Ja jestem zdania, że to głownie czysta komercja.

Popkultuta domaga sie ciągle nowej sieczki, łatwej do strawienia.

Ale nie można w kółko eksploatować tych samych wątków, bo sieę szybko znudzą.
Zatem stosuje się  płodozmian tematyczny. Ciągle wchodza na rynek uzytkownikó nowe pokolenia, zatem gdy minie  30 lub 40 lat, znów  mozemy siegać do sprawdzonych schematów i gotowców, trochę je modernizując, bo nowe pokolenia poprzednich  tamtych nie słyszały. 
Bo kolowrotek biznesowy musi kręcić się bez ustanku.

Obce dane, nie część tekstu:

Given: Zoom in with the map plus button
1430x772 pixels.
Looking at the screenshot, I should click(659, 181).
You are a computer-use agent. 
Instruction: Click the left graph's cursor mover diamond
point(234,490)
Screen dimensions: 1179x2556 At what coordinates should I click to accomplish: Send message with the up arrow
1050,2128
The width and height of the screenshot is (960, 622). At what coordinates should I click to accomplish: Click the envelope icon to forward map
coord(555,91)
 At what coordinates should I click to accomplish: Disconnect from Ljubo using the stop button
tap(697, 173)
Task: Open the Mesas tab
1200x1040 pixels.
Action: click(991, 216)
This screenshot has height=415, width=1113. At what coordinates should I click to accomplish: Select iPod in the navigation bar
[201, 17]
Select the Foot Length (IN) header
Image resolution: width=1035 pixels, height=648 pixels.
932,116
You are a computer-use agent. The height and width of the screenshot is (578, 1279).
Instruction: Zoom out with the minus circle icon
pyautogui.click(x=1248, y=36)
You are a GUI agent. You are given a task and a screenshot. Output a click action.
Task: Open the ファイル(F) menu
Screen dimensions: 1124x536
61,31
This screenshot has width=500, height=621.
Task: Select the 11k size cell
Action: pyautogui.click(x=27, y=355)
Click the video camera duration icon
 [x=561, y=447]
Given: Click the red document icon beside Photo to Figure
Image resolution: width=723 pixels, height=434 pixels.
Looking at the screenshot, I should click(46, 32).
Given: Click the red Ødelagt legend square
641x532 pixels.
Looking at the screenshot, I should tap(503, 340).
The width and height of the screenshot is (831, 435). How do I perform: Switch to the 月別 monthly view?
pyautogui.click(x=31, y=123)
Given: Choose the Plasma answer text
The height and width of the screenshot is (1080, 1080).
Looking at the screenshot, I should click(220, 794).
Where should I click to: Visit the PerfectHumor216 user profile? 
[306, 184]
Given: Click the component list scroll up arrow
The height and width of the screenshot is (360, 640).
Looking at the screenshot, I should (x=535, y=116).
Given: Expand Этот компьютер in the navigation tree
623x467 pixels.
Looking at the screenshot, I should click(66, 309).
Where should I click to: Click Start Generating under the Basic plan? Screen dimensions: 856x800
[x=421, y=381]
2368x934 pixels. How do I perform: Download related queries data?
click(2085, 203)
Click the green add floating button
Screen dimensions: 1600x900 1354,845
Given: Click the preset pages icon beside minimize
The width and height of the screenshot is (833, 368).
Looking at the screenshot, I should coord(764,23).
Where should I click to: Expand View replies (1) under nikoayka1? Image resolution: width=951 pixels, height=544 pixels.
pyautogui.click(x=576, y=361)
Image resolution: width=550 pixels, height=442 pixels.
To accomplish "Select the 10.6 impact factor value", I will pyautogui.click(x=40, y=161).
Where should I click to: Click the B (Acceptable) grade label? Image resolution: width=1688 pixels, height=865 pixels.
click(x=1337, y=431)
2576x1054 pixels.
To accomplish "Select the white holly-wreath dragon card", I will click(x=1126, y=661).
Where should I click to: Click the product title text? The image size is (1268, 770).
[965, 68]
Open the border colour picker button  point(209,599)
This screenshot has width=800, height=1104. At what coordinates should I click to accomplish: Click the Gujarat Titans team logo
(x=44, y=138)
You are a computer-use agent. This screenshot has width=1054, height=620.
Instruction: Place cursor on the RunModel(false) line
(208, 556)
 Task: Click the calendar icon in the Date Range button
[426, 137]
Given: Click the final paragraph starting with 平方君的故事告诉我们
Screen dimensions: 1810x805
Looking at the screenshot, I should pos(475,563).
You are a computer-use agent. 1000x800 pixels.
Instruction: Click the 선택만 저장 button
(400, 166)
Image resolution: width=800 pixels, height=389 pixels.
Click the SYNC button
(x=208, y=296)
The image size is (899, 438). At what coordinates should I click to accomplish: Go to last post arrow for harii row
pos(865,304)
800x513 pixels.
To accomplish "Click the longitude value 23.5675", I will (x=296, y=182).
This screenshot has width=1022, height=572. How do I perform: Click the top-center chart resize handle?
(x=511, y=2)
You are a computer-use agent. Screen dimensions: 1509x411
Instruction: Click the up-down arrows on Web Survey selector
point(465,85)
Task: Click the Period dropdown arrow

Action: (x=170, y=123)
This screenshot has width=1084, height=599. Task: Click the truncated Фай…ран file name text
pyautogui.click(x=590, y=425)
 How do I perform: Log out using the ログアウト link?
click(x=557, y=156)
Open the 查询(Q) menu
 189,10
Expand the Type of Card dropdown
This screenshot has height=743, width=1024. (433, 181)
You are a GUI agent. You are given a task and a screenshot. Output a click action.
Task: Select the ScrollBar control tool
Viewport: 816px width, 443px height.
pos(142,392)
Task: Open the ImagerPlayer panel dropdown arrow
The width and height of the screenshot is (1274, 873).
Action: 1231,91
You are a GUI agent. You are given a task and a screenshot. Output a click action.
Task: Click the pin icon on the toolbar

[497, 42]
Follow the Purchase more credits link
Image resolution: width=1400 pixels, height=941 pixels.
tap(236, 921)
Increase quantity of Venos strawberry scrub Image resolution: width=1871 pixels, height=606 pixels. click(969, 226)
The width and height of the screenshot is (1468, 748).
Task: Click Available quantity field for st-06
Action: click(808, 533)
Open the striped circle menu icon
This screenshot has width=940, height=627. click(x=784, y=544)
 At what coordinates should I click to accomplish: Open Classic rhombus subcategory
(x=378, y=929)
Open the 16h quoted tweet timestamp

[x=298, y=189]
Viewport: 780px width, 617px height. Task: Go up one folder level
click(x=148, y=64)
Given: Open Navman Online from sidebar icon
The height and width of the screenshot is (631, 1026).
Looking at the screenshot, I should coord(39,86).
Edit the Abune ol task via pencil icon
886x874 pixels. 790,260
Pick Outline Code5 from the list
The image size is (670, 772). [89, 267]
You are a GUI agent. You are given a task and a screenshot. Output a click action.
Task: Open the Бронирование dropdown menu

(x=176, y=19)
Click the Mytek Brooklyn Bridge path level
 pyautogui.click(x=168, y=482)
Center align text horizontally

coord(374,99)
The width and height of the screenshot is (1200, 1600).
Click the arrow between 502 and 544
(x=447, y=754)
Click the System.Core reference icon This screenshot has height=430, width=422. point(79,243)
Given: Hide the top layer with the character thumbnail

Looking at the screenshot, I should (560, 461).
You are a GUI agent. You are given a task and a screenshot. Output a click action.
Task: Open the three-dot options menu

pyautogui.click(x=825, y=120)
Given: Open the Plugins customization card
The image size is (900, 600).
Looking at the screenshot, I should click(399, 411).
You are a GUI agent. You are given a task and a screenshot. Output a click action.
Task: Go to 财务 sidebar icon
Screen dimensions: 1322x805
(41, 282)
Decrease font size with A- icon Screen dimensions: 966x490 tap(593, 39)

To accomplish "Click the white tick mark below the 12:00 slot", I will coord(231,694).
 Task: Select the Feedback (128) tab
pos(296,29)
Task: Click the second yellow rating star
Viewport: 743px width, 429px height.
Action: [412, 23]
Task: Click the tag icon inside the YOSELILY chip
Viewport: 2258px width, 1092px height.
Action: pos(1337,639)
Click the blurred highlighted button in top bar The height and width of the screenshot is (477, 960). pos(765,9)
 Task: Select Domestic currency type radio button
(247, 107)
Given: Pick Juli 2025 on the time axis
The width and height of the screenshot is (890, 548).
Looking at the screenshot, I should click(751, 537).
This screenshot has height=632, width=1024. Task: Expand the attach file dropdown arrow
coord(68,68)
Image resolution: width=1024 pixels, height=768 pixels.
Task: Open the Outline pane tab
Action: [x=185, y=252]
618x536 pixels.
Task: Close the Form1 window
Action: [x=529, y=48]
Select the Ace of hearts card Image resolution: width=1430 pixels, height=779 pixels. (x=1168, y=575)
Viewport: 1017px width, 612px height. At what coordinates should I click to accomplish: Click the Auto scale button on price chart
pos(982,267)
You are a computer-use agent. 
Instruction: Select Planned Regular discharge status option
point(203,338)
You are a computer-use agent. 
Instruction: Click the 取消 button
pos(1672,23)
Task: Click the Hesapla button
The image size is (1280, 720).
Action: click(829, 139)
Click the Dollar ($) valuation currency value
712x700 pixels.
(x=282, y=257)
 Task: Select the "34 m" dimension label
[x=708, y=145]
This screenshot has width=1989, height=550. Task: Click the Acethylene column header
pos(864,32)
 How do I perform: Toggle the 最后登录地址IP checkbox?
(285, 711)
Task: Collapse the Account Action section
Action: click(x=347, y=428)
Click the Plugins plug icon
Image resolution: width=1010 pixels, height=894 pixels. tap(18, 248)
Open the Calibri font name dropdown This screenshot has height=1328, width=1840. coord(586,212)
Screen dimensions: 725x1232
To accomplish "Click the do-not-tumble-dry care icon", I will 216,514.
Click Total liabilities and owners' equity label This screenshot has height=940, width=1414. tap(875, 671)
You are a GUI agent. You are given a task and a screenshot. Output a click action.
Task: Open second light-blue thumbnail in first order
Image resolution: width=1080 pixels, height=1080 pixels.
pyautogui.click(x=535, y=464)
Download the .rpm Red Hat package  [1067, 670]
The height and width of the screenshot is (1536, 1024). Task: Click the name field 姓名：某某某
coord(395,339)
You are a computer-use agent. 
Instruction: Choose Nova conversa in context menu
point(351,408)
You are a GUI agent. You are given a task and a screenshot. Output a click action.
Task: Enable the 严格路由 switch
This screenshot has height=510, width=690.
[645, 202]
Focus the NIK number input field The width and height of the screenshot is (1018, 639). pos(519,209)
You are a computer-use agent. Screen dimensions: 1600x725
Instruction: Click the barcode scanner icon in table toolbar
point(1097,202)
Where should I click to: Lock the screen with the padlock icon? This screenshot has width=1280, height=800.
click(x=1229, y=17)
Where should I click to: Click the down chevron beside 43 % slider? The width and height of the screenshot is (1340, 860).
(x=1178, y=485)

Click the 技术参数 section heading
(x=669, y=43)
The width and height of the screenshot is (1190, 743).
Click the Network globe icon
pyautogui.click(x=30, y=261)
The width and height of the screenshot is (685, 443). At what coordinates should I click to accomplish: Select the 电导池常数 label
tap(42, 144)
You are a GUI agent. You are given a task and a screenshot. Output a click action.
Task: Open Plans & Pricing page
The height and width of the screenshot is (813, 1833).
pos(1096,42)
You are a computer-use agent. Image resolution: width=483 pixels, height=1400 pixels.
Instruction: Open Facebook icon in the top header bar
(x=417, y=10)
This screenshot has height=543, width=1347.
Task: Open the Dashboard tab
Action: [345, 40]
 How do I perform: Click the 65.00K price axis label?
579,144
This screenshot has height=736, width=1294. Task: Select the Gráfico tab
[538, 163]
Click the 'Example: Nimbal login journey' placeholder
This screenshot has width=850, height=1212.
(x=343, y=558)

I "wgrywamy" a to obcych z kosmosu latających stale nad głowami, a to kosmitów starożytnych albo jakieś pandemiczne zombiaki.
Albo nieznaną planetę zagrażająca Ziemi INibiru!) , albo podretuszowane artefakty marsjańskie, pozostawione przez jakichś podróżujacych autostopem po Galaktyce. Albo podlodowy zaginiony świat, albo pasy radiacji, które spowodują, że wyrośnie druga głowa albo trzecia ręka. Albo i to i to. I owo.
Każdy temat da się wykorzystać do wysłupania kasy przez ogłupiala gawiedź, która szuka "rozrywki". I niczego ponadto.
Dlaczego teraz akurat to  grzeją? Bo pewnie już nakręcili jakieś produkcje filmowe z tym tematem w konwencji horroru i dzielnego amerykańskiego herosa, co to po pijanemu ze szwagrem nie takim wyzwaniom dawał radę. I zawczasu leci promocja, coby przeciętny leming cokolwiek z tematu skojarzył.

zaloguj się by móc komentować

chlor @stanislaw-orda 19 lutego 2023 18:23
19 lutego 2023 18:49

W czasach gdy robiono ludziom wodę z mózgu czystą sensacją rzucano tematy obojętne politycznie, typu cielę z dwiema głowami. Dziś to cielę byłoby efektem wzrostu stężenia ceodwa.

 

zaloguj się by móc komentować

stanislaw-orda @chlor 19 lutego 2023 18:49
19 lutego 2023 20:10

Co do ceodwa to najprawdopodobniej różnimy się w opiniach.

Ale, rzecz jasna, stopień pomieszania z poplątaniem w tej kwestii nie ustępuje wielu szajbom współczesnej quasinauki czy innej popkultury.